======== Reading text ========

But the meat in the sandwich is forever slow to arrive.
UHW has received support with an uptick in staff and budget, but still lags behind in stroke and other services. The hospital is physically too small for its remit, a situation that has persisted since it was built 30% smaller than originally planned when opened in 1993.
SETU has been awarded prestigious new degree courses in veterinary and pharmacy to commence in 2026, but there are extremely worrying reports emanating from the Cork Road that all is not well in terms of IT and other supports.
The long financial starvation and resource deprivation, which SETU Waterford suffered at the hands of Fine Gael governments since 2011, have left an indelible mark on our third-level institution and undermined its reputation and capacity.
While legacy universities and some favoured Institutes of Technology were bloated with capital investment and new facilities, WIT, the forerunner of SETU and once premier Institute of Technology, was crucified. Rumours of leaking roofs in older buildings persist to this day, although the Cork Road campus is looking immeasurably better.

======== Given data ========

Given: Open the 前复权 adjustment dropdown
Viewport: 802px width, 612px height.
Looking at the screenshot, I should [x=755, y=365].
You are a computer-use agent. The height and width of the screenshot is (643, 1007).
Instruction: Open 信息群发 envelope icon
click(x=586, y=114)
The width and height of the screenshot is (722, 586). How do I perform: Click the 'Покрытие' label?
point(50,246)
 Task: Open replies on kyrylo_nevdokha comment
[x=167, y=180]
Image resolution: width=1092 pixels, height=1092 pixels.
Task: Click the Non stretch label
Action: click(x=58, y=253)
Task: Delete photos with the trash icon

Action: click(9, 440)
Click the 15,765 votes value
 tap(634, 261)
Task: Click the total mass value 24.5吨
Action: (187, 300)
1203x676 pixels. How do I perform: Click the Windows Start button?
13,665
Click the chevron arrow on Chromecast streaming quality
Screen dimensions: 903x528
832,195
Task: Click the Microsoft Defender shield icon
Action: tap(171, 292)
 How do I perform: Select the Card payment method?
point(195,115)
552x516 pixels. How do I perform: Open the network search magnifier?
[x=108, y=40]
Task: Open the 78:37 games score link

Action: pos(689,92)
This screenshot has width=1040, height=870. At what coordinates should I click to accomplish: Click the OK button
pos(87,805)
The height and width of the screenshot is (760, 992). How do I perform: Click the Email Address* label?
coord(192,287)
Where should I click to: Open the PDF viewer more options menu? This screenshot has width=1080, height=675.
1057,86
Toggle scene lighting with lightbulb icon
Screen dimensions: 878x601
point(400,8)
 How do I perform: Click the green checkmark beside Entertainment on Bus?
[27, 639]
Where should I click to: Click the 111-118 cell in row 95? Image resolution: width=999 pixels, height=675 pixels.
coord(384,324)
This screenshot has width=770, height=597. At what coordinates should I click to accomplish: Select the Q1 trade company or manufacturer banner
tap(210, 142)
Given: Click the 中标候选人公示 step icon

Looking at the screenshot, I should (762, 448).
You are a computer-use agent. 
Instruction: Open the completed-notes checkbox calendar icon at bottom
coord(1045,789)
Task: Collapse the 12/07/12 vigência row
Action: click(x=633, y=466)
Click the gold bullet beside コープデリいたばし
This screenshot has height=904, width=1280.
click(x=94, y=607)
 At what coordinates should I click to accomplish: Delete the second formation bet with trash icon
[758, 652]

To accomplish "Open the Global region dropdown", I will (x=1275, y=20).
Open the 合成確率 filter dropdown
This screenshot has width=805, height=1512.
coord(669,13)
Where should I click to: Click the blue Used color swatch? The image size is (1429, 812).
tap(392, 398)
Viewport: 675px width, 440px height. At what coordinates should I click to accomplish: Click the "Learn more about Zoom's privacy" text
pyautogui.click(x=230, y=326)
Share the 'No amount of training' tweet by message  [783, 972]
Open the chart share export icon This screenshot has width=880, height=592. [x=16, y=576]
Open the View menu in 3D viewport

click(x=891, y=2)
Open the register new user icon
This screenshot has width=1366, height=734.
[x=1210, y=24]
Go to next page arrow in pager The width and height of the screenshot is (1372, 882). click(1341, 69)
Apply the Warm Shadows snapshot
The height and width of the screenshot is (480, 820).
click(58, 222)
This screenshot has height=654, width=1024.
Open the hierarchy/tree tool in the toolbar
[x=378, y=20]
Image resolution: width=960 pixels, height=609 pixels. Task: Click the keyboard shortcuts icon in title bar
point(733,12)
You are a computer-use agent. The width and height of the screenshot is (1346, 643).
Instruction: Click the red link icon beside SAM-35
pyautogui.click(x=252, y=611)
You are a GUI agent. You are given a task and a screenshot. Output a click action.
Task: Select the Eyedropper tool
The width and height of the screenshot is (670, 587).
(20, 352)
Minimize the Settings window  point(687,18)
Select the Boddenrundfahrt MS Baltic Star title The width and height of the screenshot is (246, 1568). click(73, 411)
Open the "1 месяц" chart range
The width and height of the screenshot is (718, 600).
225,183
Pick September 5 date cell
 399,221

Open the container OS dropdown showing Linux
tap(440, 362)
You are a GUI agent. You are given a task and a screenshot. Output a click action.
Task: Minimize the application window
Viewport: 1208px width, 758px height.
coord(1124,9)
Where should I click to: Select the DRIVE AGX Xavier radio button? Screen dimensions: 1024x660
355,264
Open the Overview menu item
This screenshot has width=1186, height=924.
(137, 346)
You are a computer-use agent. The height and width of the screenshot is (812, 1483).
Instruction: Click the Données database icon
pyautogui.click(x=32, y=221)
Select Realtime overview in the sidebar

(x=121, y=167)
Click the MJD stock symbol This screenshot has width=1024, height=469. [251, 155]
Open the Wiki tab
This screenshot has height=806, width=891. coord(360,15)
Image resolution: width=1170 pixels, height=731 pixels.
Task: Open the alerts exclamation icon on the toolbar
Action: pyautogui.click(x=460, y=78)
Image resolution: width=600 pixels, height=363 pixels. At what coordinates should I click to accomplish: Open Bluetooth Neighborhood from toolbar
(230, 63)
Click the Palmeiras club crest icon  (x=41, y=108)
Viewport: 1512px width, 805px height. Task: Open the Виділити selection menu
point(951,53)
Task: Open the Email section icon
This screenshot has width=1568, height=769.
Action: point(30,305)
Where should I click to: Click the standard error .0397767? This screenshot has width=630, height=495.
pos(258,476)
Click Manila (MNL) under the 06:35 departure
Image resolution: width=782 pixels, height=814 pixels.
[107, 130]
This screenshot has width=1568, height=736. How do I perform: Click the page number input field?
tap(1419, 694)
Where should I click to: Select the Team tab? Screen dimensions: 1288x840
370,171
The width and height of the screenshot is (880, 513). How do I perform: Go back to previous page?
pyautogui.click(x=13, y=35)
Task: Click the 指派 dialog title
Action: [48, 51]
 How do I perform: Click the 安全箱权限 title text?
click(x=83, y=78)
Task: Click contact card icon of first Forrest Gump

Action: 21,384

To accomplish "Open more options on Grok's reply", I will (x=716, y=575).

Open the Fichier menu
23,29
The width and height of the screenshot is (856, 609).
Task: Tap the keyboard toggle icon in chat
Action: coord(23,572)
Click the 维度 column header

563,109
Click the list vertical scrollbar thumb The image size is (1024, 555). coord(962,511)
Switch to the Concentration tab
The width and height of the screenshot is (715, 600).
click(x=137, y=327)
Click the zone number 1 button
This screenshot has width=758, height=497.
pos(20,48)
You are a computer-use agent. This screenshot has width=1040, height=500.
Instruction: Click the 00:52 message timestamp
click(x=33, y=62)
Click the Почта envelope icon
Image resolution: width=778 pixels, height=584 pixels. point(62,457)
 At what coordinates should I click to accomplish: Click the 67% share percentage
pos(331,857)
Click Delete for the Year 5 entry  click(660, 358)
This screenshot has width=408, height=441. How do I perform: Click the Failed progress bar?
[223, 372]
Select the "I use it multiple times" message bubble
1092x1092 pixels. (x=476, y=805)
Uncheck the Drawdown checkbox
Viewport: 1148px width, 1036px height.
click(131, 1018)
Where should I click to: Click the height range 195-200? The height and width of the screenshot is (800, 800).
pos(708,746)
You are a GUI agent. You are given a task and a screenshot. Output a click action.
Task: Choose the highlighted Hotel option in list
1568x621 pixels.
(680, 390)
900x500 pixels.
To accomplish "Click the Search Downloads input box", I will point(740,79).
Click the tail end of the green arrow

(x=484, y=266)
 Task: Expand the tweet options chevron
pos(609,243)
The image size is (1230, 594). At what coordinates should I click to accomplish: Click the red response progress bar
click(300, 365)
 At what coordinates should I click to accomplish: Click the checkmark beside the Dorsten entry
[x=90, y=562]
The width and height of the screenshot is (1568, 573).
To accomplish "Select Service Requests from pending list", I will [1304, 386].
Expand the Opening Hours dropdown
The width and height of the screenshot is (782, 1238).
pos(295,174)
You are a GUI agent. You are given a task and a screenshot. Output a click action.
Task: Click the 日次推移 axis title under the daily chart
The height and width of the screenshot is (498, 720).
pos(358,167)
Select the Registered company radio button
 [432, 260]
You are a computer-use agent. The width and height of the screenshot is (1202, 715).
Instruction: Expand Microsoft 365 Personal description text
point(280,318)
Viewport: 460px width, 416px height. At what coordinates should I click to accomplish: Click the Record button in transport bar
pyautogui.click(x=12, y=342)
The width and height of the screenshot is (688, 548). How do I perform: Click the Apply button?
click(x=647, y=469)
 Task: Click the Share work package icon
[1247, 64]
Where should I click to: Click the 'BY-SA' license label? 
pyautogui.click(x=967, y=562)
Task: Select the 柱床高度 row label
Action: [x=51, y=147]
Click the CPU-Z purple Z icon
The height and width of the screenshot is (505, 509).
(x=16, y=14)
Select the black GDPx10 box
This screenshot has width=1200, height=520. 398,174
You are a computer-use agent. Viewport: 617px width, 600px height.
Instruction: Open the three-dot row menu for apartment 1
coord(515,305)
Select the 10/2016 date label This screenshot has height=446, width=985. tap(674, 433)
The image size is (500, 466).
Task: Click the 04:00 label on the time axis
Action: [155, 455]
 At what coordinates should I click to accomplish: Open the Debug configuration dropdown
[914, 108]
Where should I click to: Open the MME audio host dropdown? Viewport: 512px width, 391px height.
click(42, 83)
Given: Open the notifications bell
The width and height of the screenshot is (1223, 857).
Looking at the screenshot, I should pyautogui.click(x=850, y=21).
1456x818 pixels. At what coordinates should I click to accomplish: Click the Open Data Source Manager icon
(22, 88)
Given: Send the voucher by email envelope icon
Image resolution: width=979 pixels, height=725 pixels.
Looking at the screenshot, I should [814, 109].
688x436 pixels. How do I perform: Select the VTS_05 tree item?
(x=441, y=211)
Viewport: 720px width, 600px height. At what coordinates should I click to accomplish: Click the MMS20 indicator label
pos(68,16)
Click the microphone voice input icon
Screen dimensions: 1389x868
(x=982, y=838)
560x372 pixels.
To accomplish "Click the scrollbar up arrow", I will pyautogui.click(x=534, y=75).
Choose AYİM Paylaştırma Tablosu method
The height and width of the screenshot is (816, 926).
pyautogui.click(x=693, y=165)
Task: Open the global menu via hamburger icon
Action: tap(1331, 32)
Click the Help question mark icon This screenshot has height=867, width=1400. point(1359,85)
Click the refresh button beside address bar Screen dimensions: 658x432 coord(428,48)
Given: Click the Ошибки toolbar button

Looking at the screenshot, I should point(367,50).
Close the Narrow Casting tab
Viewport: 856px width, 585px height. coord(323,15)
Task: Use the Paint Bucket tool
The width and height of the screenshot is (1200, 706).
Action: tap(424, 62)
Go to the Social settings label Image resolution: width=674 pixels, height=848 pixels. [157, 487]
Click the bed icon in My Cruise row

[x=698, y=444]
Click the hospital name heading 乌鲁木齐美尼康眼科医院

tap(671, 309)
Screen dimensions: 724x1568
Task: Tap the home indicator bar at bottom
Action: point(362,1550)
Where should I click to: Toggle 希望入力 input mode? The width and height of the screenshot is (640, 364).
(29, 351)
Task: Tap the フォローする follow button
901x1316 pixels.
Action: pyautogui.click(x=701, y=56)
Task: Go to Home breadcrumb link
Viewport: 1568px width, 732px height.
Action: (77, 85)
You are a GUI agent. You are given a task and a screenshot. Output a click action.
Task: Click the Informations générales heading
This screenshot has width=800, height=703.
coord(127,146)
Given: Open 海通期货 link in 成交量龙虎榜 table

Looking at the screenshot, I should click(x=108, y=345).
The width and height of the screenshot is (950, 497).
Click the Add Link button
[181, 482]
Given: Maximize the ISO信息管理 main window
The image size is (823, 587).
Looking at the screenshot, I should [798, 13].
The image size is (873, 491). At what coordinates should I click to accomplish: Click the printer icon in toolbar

========

_Work instruction 1_
Translate this sentence from the text about UHW and SETU into Spanish: "The hospital is physically too small for its remit, a situation that has persisted since it was built 30% smaller than originally planned when opened in 1993."
_Work instruction 2_
Print the part of the text about UHW and SETU starting at "But the meat" and ending at "reputation and capacity.".

_Task solution 1_
El hospital es físicamente demasiado pequeño para sus funciones, una situación que persiste desde que se construyó un 30% más pequeño de lo previsto originalmente cuando se inauguró en 1993.

_Task solution 2_
But the meat in the sandwich is forever slow to arrive.
UHW has received support with an uptick in staff and budget, but still lags behind in stroke and other services. The hospital is physically too small for its remit, a situation that has persisted since it was built 30% smaller than originally planned when opened in 1993.
SETU has been awarded prestigious new degree courses in veterinary and pharmacy to commence in 2026, but there are extremely worrying reports emanating from the Cork Road that all is not well in terms of IT and other supports.
The long financial starvation and resource deprivation, which SETU Waterford suffered at the hands of Fine Gael governments since 2011, have left an indelible mark on our third-level institution and undermined its reputation and capacity.